Stored data
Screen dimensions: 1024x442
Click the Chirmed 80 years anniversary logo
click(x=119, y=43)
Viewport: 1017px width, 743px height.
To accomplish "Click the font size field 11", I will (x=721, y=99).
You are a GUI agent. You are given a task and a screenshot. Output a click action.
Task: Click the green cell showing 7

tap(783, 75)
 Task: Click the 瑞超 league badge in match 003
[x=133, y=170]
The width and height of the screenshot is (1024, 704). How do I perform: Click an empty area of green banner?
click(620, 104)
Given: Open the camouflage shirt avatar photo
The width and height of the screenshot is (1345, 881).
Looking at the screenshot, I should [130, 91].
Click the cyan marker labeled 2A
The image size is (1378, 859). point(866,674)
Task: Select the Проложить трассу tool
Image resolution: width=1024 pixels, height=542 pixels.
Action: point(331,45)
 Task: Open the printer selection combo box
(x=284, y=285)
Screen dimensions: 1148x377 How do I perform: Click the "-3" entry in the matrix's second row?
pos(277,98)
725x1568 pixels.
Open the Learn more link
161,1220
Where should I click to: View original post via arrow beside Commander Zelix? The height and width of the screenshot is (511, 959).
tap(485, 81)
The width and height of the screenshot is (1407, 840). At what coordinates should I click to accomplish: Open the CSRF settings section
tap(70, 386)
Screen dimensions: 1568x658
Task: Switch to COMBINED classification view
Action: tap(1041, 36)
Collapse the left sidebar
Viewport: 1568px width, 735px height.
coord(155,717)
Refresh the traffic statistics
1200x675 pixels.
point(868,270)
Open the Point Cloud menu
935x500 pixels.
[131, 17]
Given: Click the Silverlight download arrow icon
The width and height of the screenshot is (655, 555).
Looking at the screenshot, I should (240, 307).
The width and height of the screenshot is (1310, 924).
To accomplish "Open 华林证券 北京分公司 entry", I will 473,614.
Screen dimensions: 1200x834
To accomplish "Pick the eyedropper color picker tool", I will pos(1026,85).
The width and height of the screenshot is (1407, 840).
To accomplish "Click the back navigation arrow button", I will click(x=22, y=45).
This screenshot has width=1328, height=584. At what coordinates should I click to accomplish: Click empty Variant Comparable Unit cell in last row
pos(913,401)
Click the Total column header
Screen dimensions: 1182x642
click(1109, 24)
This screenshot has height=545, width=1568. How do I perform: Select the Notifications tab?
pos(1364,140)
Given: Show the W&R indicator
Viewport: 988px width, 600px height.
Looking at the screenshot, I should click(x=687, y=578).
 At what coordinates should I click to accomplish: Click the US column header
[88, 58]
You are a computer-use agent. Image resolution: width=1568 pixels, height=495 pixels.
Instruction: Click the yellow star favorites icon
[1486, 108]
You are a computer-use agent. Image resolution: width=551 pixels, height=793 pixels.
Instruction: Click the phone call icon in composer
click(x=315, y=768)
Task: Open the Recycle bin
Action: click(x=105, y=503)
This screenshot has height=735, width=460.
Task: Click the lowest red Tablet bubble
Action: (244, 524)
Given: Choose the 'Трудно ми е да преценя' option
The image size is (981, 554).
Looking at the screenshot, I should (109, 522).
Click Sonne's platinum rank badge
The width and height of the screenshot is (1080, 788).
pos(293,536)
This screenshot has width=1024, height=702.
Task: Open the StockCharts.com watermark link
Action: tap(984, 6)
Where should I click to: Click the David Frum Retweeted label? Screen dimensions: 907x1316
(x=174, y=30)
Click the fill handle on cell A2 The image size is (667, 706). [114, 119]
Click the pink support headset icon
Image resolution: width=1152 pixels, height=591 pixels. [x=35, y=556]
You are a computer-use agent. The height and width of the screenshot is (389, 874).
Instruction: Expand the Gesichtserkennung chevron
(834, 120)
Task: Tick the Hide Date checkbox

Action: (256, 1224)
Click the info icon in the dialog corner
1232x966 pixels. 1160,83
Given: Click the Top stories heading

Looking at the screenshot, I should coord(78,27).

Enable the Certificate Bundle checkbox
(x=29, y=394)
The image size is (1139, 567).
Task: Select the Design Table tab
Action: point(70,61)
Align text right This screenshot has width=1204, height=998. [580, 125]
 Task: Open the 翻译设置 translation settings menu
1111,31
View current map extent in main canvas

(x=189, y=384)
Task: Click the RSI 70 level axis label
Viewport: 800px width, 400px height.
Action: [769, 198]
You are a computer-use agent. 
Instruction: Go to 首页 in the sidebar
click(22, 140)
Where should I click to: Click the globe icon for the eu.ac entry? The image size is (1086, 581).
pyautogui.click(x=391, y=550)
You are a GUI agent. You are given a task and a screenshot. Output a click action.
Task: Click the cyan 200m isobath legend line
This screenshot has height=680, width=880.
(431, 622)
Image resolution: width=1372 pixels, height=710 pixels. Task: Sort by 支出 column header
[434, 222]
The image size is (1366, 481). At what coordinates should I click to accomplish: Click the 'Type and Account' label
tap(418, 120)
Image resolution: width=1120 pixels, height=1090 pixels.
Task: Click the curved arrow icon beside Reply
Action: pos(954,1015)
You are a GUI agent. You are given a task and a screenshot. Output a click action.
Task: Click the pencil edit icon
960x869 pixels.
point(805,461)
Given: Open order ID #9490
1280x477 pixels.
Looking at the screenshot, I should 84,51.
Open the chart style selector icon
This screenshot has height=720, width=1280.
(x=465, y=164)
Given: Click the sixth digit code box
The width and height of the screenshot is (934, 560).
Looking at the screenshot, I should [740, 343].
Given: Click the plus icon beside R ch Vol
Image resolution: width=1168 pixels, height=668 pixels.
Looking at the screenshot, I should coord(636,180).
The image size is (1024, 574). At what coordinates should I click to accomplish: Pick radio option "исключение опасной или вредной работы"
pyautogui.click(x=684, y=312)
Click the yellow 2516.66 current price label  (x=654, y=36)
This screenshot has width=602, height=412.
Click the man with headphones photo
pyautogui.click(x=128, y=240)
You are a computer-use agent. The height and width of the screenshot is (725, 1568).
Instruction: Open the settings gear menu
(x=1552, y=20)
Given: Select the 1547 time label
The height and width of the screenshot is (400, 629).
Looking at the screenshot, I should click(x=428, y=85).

Task requirements: Exactly as they stand, please print the lines from the first line of the records above down to the line that includes "Given: Open the camouflage shirt avatar photo", both of those included and no others.

Answer space:
Screen dimensions: 1024x442
Click the Chirmed 80 years anniversary logo
click(x=119, y=43)
Viewport: 1017px width, 743px height.
To accomplish "Click the font size field 11", I will (x=721, y=99).
You are a GUI agent. You are given a task and a screenshot. Output a click action.
Task: Click the green cell showing 7

tap(783, 75)
 Task: Click the 瑞超 league badge in match 003
[x=133, y=170]
The width and height of the screenshot is (1024, 704). How do I perform: Click an empty area of green banner?
click(620, 104)
Given: Open the camouflage shirt avatar photo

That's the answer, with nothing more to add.